Listening, Caring, and Growing with People

 For Priya, coaching feels deeply personal. She describes herself as an empath who naturally connects with people and their emotions. Over time, she has become very sensitive to what lies beneath words, the pauses, the hesitations, and the energy people bring into a conversation.

This awareness has only grown stronger through her coaching journey. She sees it as an extension of her own self understanding. There was always a question within her about what comes next, and coaching seemed to answer that in a meaningful way. It aligned with her need to grow while helping others grow.

Even when coaching feels emotionally demanding, she feels rooted in what matters to her most. She speaks about being able to hold space, listen deeply, and genuinely care about another person’s progress. For her, coaching is not just a profession. It is a natural expression of how she relates to people. That is what gives her the energy to return to this work every single day.

If Not Coaching, Then What?

When asked what she would choose if coaching and training were no longer an option, Priya speaks first of the ocean. She describes herself as a water person who feels deeply connected to the sea, the sound of the waves, and the open horizon. In another life, she imagines creating a small space by the shore, perhaps a retreat for meditation or a simple cafe where people can come to pause and breathe.

A recent scuba diving experience strengthened this connection even more. “There was something really humbling about the ocean. It taught me presence. It taught me surrender and to just trust the entire process. While I was feeling a little jittery and panicky under the water with all the gear, something changed and transformed inside when I started seeing the life around me in the water.” It felt as if the sea itself was guiding her.

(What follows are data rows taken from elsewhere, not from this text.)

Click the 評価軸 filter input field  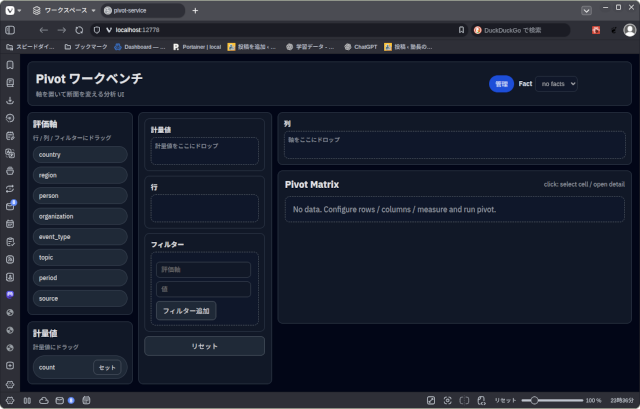click(x=203, y=270)

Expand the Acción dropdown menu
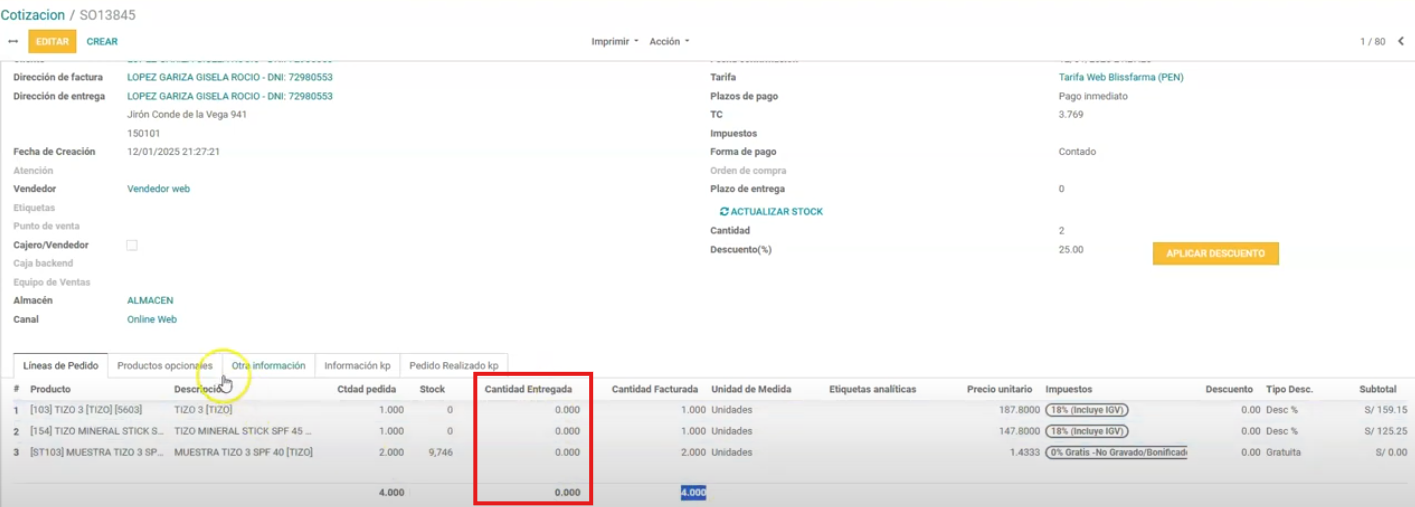669,41
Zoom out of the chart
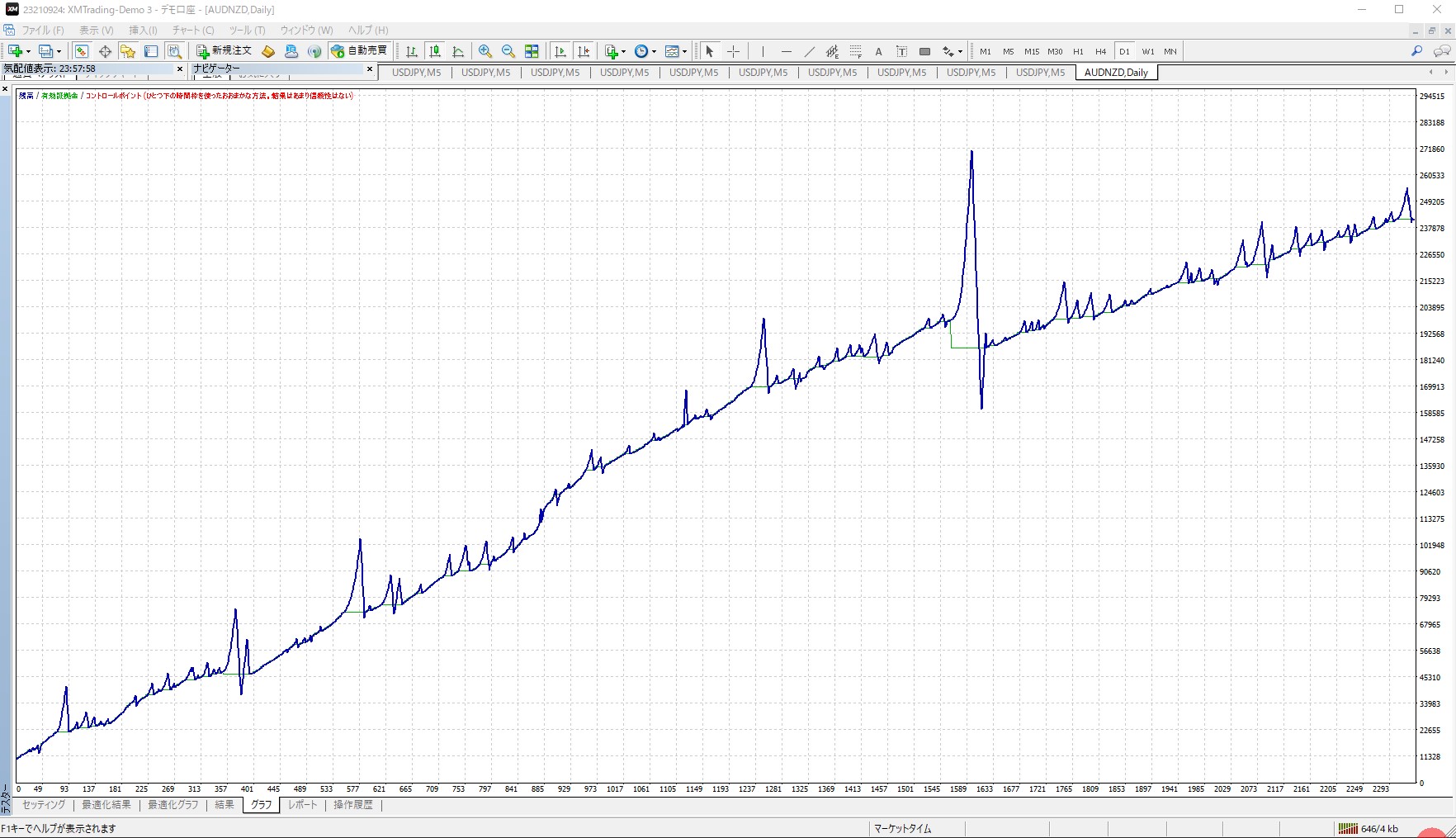The height and width of the screenshot is (838, 1456). coord(508,51)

She also reflects the other end of the spectrum. If not for coaching, she might have returned to the corporate world as a leader who helps people find their direction and purpose. Whether by the sea or in an organization, what remains constant is her desire to support others in discovering what truly matters to them.

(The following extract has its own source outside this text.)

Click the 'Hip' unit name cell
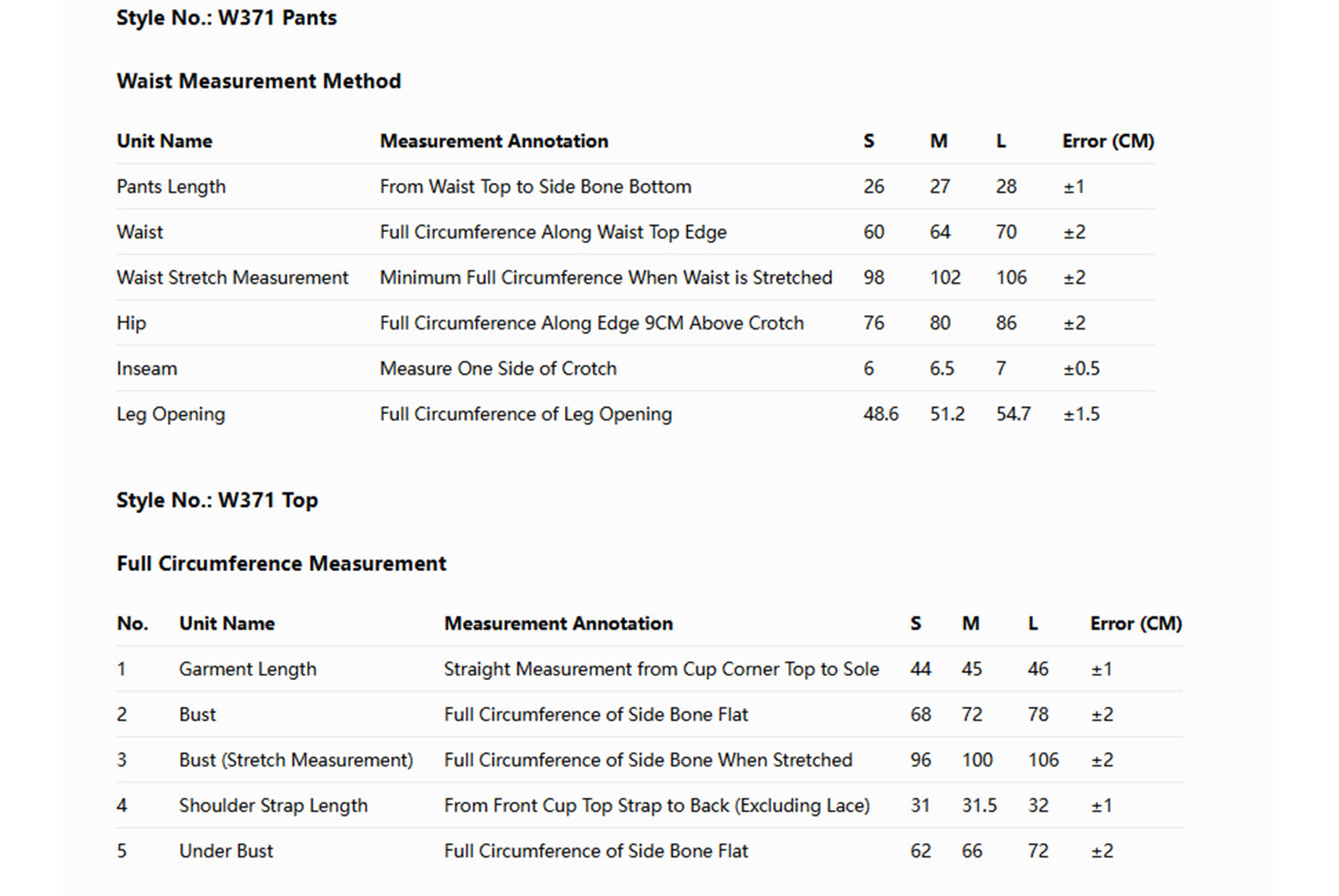The width and height of the screenshot is (1339, 896). click(x=131, y=323)
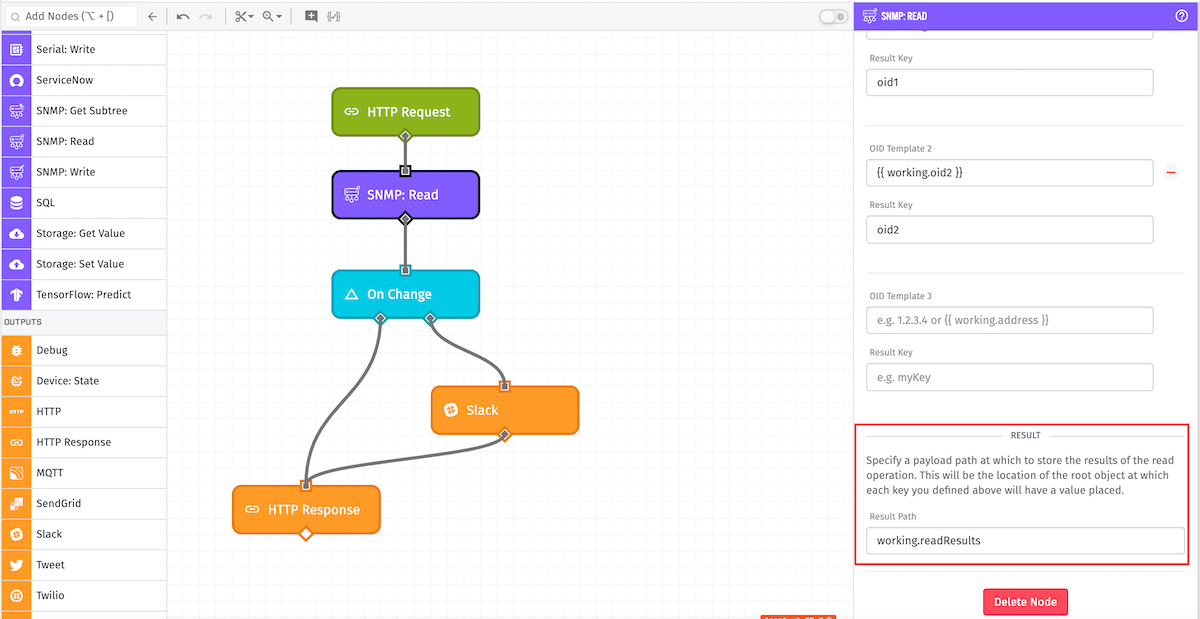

A Belief That Needed Revisiting

Looking back at her younger self, Priya sees how strongly the belief in perfection influenced her early years. Being organised, thorough, and dependable became part of her identity. She took pride in doing things well and in being someone others could rely on, especially during her academic life.

This belief began to change when she entered the world of coaching. Through a self assessment exercise, she realised that perfectionism was no longer helping her grow. What she had once considered a strength was now acting as a barrier. It slowed her down and kept her from moving towards her full potential.

That insight stayed with her. Since then, she has been working consciously to question this pattern through reflection and conversations with her peers and supervisors. The question she keeps returning to is simple. How can I move forward without waiting for everything to be in perfect order?

A concept she recently learned captures this shift well. She speaks about the idea of “1,2,3, Pasta..” which means taking the step instead of preparing endlessly for it. Where her earlier self would wait for all conditions to feel right, she now chooses to begin and learn along the way. Letting go of perfection has become a daily practice of trust and growth, and a way of stepping into what feels more real and alive for her.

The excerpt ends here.